Acne - Cause and Effect

You've seen them - the young people with hair covering their faces, heads down and an unwillingness to lift up their faces to talk to you. You wonder what the problem is until, by some off-chance, you see their face. Now you know, and you understand. Acne. The psychological effects of acne are profound and they are not necessarily linked to the clinical severity of the problem. Even mild cases of acne can be disabling. Acne affects people at all ages, but the predominant group suffering with this skin problem are young people between the ages of 12 and 25.

What Causes Acne?

To date, there is no defined cause for acne, it is still not fully understood. However, it is known that the main cause is the excess production of sebum, an oily substance produced by the body to keep the skin and hair lubricated. During adolescence, the body over produces sebum and the overflow, coupled with dead skin cells, block hair follicles so the oil can't escape. This blockage provides a superb growing environment for bacteria, which then causes inflammation, redness, and an eruption of a pustule on the skin, called a pimple. The hormone responsible for the production of the oil is testosterone, which is present in both males and females. But, during puberty the young bodies change and react differently to the hormones causing the skin on the face and upper body to become excessively oily. By the end of the teen years, the body normalizes and acne usually clears up.
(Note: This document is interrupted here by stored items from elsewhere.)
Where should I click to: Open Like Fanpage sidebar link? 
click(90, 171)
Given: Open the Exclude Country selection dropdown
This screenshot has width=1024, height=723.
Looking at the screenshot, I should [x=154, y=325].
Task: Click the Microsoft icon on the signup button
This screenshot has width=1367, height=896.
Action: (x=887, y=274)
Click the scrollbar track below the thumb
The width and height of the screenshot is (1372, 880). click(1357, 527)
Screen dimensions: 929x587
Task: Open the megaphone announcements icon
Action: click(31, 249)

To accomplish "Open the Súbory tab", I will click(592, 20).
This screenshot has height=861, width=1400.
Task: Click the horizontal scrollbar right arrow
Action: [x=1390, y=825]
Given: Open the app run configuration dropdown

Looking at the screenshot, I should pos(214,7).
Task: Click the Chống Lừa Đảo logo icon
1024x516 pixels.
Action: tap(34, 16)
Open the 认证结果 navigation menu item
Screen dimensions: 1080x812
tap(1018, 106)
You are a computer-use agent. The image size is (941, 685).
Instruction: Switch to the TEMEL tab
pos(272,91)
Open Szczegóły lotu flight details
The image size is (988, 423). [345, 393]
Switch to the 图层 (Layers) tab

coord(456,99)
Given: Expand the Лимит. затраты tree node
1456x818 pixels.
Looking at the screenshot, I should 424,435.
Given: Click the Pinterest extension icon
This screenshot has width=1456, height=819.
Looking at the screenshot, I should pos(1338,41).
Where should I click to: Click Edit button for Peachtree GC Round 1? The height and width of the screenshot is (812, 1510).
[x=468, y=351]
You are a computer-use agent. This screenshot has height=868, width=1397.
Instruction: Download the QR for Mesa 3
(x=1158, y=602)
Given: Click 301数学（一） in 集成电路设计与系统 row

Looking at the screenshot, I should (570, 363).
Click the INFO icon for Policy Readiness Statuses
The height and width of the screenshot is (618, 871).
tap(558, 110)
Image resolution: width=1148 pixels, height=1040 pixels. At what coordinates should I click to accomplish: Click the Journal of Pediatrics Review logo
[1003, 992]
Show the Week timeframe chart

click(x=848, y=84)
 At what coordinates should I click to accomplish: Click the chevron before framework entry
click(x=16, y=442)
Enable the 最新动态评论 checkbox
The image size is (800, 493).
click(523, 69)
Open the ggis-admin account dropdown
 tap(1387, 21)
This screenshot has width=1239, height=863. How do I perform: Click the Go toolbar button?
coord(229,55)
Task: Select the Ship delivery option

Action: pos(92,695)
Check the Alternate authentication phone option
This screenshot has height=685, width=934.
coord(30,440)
Things That Aggravate Acne

There are also medical and hereditary factors involved in the occurrence of acne. Many external conditions seem to aggravate the situation, such as stress, diet, menstruation, pregnancy, and certain medications. The medications that are indicated in acne include anabolic steroids, lithium, barbiturates, halogens, and androgens. Skim milk products are linked to acne, but there's no evidence that chocolate and fast food affect it.

How To Stop The Spread of Acne

Acne can spread like a wildfire from simply touching it and then touching other parts of the face or upper body. Squeezing pimples is perhaps one of the worst things you can do - the bacteria spreads and the surrounding skin may become affected. Popping pimples can also lead to permanent scarring. It's hard to keep the hands off the face - most of us touch our faces often throughout the day. The problem is that the hands contain both oil and bacteria which can make the acne worse. The best course of action is to make sure everything that touches the face is clean. That means the hands, glasses, telephone hand sets and the cell phone need to be clean or the risk of spreading acne increases. Equally important is the hair. Many young people wear their hair over their faces to hide the acne. Unless the hair is clean and oil free, it's a bad situation in the making.

Many treatments are available to help the acne sufferer. A dermatologist is the best source of information and treatment. If acne is a concern and it doesn't seem to be getting any better, then seeking the help of a professional is a good choice.